On 06/11/2018 5:17 PM, Rampal Etienne wrote:
Dear Duncan,

I don't get it when using R CMD check.

I only get it when building/loading using roxygen2 or when I call
load_all (which roxygen2 does too, I think). load_all calls load_dll
which then throws this error. I have registered my routines in
R_init_secsse.c:

void R_init_secsse(DllInfo *dll)
{
    R_registerRoutines(dll, NULL, NULL, FortranEntries, NULL);
    R_useDynamicSymbols(dll, FALSE);
}

Any suggestions?

Nope! Sounds like a bug in devtools/roxygen2, but I don't know either of those packages well.

Duncan Murdoch


Cheers, Rampal


On 06-Nov-18 22:50, Duncan Murdoch wrote:
On 06/11/2018 3:27 PM, Rampal Etienne wrote:
Dear Georgi,

Thanks for your suggestions. I have tried to install the development
version of roxygen2, but to no avail.

I don't have a Collate field in DESCRIPTION.

devtools::check() gives me:

Updating secsse documentation Loading secsse Registered S3 method
overwritten by 'dplyr': method from as.data.frame.tbl_df tibble
Registered S3 method overwritten by 'geiger': method from
unique.multiPhylo ape Error in nativeRoutines[[lib]] <- routines :
object 'nativeRoutines' not found

Do you get that error if you run "R CMD check" on the tarball of your
package?

If so, how comfortable are you with debugging R code?  I can tell you
how to debug the check process, but it's a little tricky.

Duncan Murdoch



Any other suggestions?

Cheers, Rampal

On 02-Nov-18 08:33, Georgi Boshnakov wrote:
Try installing the latest development version of roxygen2, if you
are not using it already.
There was a bug in the released version preventing installation in
some cases.
If you don't want to use development version of roxygen2,
try putting all filenames in the Collate field in DESCRIPTION on one
line and make sure that there is a single space
between them. This should work if your problem is what I think.

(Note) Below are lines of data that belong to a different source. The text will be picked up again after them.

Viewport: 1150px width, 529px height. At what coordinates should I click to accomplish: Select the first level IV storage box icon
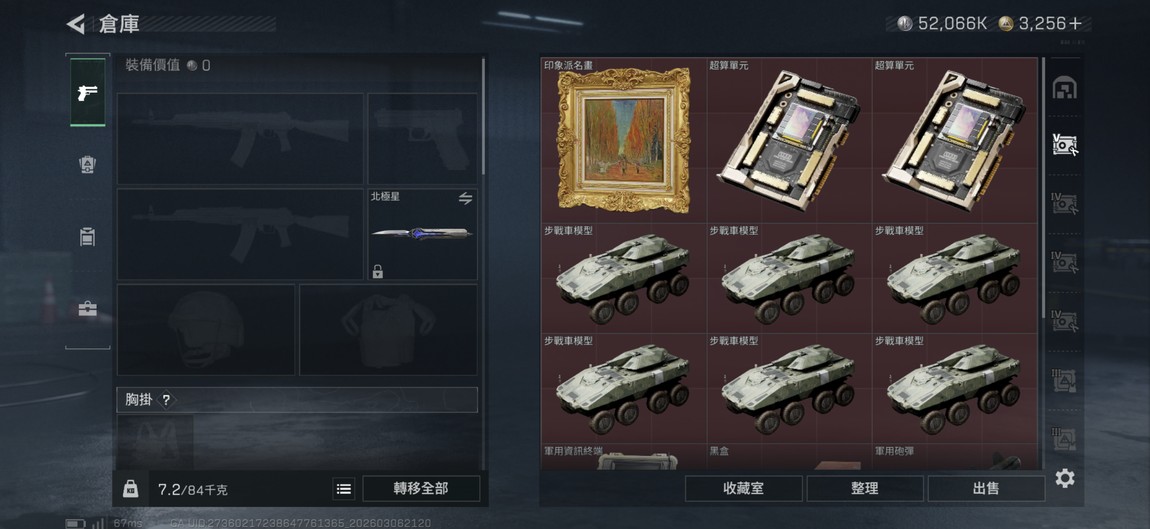click(1064, 203)
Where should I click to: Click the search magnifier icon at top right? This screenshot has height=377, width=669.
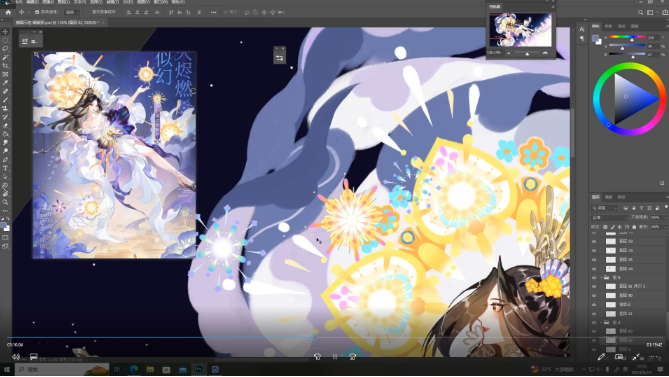point(640,13)
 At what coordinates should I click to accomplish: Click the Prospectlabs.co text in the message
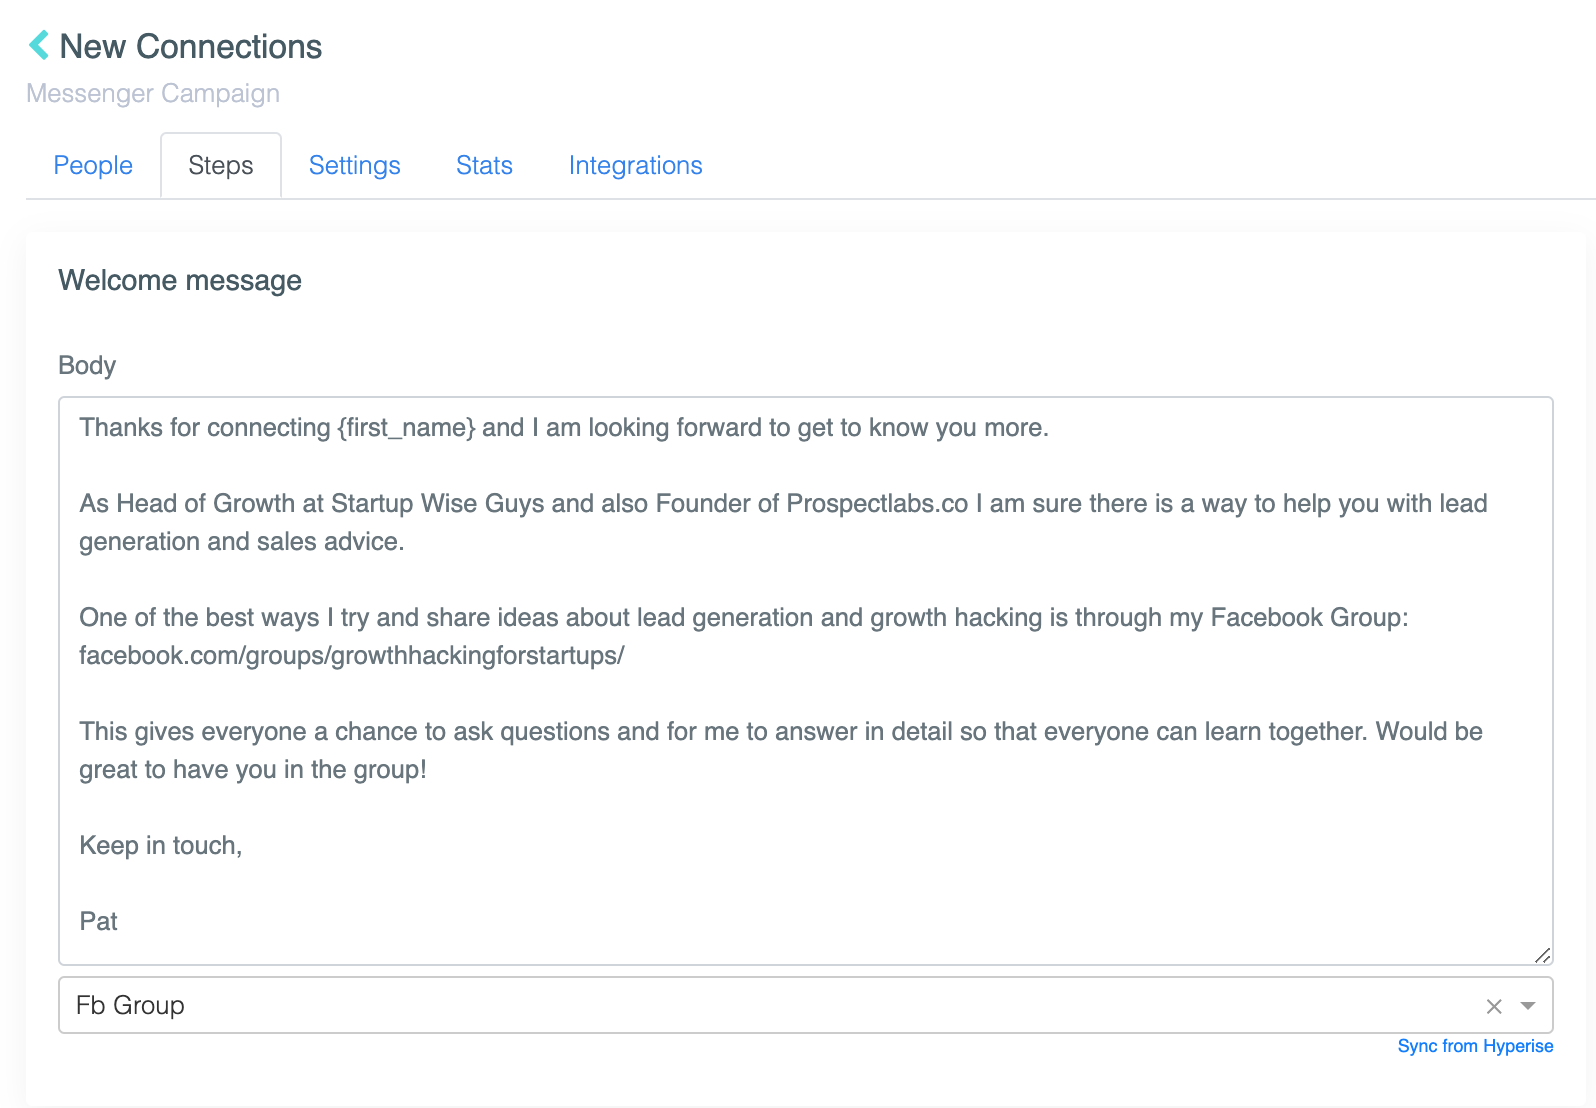877,504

By the way, in such cases you will get more informative messages if
you run devtools::check().

--
Georgi Boshnakov


________________________________________
From: R-package-devel [r-package-devel-boun...@r-project.org] on
behalf of Rampal Etienne [rampaletie...@gmail.com]
Sent: 01 November 2018 22:40
To: r-package-devel@r-project.org
Subject: [R-pkg-devel] nativeRoutines error when using roxygen2 in
RStudio

Since a few weeks (after updating R-devel and Rtools) I get the
following error when trying to build a package or document it, when
using roxygen2 in RStudio:

In R CMD INSTALL Error in nativeRoutines[[lib]] <- routines : object
'nativeRoutines' not found Calls: suppressPackageStartupMessages ...
withCallingHandlers -> <Anonymous> -> load_all -> load_dll Execution
halted

When I disable roxygen2, I do not get this error, but of course the
documentation is not created.

I have installed the latest versions of RStudio, Rtools, R-devel,
roxygen2, pkgload, but the problem persists.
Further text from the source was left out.